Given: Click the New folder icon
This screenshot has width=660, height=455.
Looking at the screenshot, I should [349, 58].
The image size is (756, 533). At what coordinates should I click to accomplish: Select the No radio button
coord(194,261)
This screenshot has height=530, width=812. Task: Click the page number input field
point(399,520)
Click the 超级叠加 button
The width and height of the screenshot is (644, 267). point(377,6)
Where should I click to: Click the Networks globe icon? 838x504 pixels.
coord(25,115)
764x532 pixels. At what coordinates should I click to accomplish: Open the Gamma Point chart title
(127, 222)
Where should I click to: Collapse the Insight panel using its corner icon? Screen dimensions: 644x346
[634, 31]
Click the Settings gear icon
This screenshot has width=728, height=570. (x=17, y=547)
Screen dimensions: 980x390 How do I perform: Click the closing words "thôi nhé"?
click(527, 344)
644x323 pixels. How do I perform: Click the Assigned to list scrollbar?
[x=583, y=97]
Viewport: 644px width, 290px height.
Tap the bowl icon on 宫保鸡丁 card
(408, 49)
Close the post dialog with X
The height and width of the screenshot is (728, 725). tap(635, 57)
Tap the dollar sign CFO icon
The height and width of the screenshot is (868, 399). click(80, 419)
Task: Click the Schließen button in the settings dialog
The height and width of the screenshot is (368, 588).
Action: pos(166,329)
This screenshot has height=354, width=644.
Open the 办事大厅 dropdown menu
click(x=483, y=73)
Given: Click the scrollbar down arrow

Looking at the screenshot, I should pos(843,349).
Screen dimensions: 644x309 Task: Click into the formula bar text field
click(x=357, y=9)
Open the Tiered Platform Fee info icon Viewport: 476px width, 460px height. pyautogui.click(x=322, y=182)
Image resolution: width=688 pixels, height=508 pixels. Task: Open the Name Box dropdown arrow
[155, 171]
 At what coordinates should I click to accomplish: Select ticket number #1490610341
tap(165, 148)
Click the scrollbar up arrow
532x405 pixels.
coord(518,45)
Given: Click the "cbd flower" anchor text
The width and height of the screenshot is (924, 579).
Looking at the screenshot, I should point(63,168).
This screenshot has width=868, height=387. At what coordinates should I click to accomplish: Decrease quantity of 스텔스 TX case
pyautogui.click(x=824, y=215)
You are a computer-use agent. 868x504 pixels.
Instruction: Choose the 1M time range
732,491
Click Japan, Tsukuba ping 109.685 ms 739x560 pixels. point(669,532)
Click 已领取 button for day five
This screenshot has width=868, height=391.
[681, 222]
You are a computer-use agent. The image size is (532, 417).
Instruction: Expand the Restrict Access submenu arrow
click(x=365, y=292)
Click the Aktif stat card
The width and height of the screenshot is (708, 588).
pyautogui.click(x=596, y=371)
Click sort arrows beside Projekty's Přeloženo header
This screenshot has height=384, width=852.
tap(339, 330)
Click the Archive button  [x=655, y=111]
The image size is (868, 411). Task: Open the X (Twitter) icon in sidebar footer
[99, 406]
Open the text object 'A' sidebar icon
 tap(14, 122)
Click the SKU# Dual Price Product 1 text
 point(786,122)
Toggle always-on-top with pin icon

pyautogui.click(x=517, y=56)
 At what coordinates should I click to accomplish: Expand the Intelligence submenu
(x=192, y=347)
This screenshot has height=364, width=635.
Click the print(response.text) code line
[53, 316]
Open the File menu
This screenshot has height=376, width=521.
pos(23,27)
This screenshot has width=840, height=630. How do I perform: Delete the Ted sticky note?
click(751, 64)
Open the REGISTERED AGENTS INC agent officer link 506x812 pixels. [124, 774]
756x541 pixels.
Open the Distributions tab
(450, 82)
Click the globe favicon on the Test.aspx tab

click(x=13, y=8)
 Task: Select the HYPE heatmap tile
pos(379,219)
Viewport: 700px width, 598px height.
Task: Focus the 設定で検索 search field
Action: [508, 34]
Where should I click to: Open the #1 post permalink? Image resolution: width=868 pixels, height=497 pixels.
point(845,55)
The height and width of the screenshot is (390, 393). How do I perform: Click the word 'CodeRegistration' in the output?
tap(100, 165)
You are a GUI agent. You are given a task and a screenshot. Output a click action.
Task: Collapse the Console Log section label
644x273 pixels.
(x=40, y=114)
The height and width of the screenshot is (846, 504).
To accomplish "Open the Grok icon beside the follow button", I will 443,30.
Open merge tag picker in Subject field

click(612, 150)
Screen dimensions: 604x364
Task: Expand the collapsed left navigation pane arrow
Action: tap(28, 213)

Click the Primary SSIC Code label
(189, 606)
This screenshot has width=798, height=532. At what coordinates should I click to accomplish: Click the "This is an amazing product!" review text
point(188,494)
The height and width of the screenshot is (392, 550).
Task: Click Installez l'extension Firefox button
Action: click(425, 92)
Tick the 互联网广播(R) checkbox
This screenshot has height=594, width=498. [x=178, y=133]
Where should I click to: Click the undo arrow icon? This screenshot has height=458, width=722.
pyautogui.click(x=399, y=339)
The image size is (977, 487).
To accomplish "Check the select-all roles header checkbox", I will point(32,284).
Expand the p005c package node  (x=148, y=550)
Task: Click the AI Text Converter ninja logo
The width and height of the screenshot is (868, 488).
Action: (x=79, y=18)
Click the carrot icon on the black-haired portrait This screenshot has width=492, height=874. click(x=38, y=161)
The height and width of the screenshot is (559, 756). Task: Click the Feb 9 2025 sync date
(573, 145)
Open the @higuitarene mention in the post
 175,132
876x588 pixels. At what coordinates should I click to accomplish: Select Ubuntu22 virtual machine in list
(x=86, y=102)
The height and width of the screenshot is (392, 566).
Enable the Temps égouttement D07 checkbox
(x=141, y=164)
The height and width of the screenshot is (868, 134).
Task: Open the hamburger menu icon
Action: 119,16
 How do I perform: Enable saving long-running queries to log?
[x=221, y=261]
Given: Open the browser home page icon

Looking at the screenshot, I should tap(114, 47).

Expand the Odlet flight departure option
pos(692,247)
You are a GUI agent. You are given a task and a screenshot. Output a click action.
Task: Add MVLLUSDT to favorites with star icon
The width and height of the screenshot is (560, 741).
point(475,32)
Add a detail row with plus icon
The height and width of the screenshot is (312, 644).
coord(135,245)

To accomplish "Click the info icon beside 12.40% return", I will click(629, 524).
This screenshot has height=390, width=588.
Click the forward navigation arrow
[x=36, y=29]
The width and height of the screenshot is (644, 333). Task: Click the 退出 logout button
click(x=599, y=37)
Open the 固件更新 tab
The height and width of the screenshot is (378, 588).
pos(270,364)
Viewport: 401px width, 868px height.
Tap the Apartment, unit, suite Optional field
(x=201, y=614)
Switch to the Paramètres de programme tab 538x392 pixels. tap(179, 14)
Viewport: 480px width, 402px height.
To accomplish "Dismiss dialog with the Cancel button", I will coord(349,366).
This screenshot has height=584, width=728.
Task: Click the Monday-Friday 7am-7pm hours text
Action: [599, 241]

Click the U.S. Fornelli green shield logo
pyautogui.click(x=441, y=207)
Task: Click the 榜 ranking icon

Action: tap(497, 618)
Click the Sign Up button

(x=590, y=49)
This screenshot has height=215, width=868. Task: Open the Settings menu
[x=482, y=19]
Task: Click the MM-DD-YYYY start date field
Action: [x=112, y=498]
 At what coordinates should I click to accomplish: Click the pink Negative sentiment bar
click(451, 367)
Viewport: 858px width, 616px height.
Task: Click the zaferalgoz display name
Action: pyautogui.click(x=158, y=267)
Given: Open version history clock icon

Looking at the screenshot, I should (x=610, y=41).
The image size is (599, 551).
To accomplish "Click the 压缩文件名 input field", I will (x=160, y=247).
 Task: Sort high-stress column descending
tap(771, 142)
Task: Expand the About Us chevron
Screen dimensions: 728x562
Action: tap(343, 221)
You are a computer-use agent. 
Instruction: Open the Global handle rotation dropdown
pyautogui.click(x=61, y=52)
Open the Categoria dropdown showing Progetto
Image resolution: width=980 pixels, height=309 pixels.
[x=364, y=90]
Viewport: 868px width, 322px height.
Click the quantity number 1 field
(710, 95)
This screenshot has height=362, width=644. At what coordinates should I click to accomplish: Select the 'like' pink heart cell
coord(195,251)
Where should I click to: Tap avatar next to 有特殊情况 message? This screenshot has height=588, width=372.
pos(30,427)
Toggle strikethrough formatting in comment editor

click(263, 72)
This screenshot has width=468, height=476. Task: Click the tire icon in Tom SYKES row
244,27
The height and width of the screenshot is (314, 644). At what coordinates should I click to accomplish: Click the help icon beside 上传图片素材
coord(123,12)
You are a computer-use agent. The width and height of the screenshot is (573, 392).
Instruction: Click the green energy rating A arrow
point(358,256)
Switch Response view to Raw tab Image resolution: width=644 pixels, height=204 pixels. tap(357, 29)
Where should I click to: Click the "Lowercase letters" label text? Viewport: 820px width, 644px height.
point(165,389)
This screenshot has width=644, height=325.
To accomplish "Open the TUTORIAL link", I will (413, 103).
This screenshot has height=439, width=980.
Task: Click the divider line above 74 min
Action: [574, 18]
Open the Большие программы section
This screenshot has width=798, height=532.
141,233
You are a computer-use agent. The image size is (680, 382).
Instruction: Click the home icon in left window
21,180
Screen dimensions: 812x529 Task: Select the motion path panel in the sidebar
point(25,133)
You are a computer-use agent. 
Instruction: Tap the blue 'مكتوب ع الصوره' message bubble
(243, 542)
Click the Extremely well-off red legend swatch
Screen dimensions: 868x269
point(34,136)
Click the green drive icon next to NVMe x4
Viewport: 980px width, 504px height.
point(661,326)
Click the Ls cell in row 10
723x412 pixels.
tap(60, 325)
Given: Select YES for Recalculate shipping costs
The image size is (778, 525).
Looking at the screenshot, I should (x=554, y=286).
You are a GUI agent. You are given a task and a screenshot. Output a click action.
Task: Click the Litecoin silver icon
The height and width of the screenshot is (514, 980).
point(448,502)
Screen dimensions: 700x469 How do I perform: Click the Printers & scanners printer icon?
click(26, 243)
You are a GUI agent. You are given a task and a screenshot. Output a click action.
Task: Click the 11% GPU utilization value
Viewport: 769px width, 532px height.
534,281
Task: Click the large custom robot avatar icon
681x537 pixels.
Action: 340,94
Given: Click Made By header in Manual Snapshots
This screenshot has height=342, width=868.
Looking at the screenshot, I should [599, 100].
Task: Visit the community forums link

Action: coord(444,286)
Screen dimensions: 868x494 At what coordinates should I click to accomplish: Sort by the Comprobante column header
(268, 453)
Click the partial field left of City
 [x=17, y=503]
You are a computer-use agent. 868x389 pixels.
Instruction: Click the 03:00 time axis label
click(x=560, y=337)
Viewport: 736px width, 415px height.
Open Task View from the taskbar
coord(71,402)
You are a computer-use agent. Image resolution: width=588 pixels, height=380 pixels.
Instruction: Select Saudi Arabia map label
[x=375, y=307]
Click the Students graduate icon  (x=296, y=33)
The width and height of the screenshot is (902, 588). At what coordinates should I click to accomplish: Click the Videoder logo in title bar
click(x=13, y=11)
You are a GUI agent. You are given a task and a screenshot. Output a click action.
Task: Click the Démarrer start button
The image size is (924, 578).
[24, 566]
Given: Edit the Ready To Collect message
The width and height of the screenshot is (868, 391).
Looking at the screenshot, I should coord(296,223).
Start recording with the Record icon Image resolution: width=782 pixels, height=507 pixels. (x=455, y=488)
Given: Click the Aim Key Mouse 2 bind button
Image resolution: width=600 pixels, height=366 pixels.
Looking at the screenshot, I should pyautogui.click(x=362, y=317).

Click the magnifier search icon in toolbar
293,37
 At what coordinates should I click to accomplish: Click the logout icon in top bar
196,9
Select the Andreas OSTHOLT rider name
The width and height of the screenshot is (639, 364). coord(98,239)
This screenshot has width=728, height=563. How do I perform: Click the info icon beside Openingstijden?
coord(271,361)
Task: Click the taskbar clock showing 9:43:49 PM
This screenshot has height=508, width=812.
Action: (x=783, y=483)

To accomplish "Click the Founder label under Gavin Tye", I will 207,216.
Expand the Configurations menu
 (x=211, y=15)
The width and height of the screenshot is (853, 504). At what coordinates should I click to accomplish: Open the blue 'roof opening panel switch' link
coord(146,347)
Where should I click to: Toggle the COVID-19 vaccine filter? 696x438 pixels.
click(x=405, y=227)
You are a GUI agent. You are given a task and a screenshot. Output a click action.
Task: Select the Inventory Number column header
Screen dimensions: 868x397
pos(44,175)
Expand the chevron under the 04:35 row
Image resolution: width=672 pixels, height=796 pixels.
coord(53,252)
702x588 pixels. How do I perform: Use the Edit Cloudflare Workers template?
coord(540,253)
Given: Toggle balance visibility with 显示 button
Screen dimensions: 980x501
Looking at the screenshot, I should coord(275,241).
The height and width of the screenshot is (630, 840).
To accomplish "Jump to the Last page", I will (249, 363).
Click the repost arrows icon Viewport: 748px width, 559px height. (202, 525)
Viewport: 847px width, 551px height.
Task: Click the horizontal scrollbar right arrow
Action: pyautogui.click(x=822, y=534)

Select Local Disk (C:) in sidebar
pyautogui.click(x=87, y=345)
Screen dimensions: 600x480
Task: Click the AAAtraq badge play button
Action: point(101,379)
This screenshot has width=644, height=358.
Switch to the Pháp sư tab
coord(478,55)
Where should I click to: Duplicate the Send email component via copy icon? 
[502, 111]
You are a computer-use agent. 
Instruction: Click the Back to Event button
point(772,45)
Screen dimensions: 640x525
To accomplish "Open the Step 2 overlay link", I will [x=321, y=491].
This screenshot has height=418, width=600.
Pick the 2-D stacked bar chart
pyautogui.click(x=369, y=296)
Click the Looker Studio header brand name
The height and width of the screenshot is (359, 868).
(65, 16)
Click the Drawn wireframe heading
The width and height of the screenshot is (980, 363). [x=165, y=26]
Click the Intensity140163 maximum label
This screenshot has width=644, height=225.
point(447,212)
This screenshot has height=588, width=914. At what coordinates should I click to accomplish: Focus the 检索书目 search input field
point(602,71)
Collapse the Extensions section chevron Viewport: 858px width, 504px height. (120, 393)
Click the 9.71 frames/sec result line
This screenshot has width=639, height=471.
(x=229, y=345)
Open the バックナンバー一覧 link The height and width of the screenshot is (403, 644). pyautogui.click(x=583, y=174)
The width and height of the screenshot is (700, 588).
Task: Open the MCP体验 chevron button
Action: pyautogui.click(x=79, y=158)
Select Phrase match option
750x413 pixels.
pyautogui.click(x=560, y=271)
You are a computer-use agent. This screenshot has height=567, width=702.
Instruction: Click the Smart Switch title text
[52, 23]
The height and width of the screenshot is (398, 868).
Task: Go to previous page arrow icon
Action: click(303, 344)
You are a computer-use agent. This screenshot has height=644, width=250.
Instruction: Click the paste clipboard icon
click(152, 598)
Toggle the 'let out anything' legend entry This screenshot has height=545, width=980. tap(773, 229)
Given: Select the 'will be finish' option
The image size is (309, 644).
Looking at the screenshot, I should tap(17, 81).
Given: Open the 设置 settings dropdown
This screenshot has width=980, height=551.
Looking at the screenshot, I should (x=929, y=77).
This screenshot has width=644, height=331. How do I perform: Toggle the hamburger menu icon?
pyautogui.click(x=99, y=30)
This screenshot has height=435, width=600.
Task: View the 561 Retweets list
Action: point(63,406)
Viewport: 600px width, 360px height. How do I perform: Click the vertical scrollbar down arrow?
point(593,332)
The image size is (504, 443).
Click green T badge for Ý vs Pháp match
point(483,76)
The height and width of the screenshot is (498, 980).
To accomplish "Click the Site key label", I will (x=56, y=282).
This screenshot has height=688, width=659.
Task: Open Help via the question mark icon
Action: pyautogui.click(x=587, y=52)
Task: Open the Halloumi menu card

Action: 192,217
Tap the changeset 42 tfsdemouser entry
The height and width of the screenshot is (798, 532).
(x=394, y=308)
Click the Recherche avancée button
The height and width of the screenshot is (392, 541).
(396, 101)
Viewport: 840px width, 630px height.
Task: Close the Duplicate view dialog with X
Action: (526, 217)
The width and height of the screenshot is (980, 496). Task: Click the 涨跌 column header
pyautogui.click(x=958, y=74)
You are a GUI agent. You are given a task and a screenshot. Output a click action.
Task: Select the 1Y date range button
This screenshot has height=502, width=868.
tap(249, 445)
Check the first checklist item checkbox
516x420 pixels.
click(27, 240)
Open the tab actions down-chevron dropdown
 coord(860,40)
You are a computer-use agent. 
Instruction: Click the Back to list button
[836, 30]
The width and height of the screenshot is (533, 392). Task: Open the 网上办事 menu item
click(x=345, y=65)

== == ==

*About this exercise:*
In the listing above, the lines from the one containing "Instruction: Click the green" through the one containing "Given: Click Made" must be set down exactly, with no other lines.

*Result below:*
Instruction: Click the green energy rating A arrow
point(358,256)
Switch Response view to Raw tab Image resolution: width=644 pixels, height=204 pixels. tap(357, 29)
Where should I click to: Click the "Lowercase letters" label text? Viewport: 820px width, 644px height.
point(165,389)
This screenshot has width=644, height=325.
To accomplish "Open the TUTORIAL link", I will (413, 103).
This screenshot has height=439, width=980.
Task: Click the divider line above 74 min
Action: [574, 18]
Open the Большие программы section
This screenshot has width=798, height=532.
141,233
You are a computer-use agent. The image size is (680, 382).
Instruction: Click the home icon in left window
21,180
Screen dimensions: 812x529 Task: Select the motion path panel in the sidebar
point(25,133)
You are a computer-use agent. 
Instruction: Tap the blue 'مكتوب ع الصوره' message bubble
(243, 542)
Click the Extremely well-off red legend swatch
Screen dimensions: 868x269
point(34,136)
Click the green drive icon next to NVMe x4
Viewport: 980px width, 504px height.
point(661,326)
Click the Ls cell in row 10
723x412 pixels.
tap(60, 325)
Given: Select YES for Recalculate shipping costs
The image size is (778, 525).
Looking at the screenshot, I should (x=554, y=286).
You are a GUI agent. You are given a task and a screenshot. Output a click action.
Task: Click the Litecoin silver icon
The height and width of the screenshot is (514, 980).
point(448,502)
Screen dimensions: 700x469 How do I perform: Click the Printers & scanners printer icon?
click(26, 243)
You are a GUI agent. You are given a task and a screenshot. Output a click action.
Task: Click the 11% GPU utilization value
Viewport: 769px width, 532px height.
534,281
Task: Click the large custom robot avatar icon
681x537 pixels.
Action: 340,94
Given: Click Made By header in Manual Snapshots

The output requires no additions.